L’affaire Ontario Nurses’ Association v. Mount Sinai Hospital avait trait au grief d’une infirmière de l’Unité des soins intensifs aux nouveau-nés qui avait été licenciée après 13 ans de service. L’infirmière avait cessé de travailler en janvier 1996 et on avait mis fin à son emploi en juin 1998. L’hôpital, invoquant l’alinéa 58(5)c), avait refusé de lui verser l’indemnité de départ prévue par la Loi et l’infirmière avait logé un grief contre ce refus. Le syndicat a perdu en arbitrage mais a eu gain de cause devant la Cour divisionnaire, qui a annulé la sentence arbitrale.
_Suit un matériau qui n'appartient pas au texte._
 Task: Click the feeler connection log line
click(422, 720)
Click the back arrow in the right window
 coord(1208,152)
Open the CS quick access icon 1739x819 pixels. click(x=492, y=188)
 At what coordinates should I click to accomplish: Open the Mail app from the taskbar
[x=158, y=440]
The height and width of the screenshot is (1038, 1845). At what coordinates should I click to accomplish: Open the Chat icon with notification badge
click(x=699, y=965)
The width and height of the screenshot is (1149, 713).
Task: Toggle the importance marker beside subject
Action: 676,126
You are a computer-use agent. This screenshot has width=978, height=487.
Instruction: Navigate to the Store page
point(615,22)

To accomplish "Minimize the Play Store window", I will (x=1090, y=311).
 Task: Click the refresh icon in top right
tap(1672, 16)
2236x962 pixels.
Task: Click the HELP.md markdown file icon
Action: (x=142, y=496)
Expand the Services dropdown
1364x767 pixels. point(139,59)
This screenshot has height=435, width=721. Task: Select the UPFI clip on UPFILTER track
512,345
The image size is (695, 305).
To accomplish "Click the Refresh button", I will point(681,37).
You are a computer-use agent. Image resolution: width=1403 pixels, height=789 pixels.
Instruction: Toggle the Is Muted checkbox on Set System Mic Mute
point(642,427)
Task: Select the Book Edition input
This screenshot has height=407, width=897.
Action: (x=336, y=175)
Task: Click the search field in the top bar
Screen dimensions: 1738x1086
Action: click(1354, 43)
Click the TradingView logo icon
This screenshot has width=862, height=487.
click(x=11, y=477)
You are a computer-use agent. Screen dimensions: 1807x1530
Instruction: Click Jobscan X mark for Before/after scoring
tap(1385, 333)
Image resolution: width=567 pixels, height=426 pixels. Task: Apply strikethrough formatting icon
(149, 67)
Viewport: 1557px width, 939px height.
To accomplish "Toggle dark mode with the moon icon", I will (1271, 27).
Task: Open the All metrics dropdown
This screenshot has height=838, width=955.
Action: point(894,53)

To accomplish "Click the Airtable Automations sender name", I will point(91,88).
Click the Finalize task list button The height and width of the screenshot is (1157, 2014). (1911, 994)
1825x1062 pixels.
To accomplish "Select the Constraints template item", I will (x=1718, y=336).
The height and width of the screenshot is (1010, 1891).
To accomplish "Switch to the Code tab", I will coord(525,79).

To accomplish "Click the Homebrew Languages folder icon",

La Cour divisionnaire a appliqué le critère de discrimination énoncé dans l’arrêt de la Cour suprême Law c. Canada (Ministre de l’Emploi et de l’Immigration). L’arrêt Law établit qu’il y a trois questions à considérer pour déterminer si les droits à l’égalité d’un demandeur ont été violés. Ces questions sont les suivantes :

  1. La loi contestée (a) établit-elle une distinction formelle entre le demandeur et d’autres personnes en raison d’une ou de plusieurs caractéristiques personnelles, ou (b) omet-elle de tenir compte de la situation défavorisée dans laquelle le demandeur se trouve déjà dans la société canadienne, créant ainsi une différence de traitement réelle entre le demandeur et d’autres personnes en raison d’une ou de plusieurs caractéristiques personnelles?
  2. Le demandeur fait-il l’objet d’une différence de traitement fondée sur un ou plusieurs des motifs énumérés ou des motifs analogues aux termes du paragraphe 15(1) de la Charte?
  3. La différence de traitement est-elle discriminatoire en ce qu’elle impose un fardeau au demandeur ou le prive d’un avantage d’une manière qui soit dénote une application stéréotypée de présumées caractéristiques personnelles ou collectives, soit a pour effet de perpétuer ou de promouvoir l’opinion que la personne touchée est moins capable ou est moins digne d’être reconnue ou valorisée en tant qu’être humain ou que membre de la société canadienne méritant le même intérêt, le même respect et la même considération?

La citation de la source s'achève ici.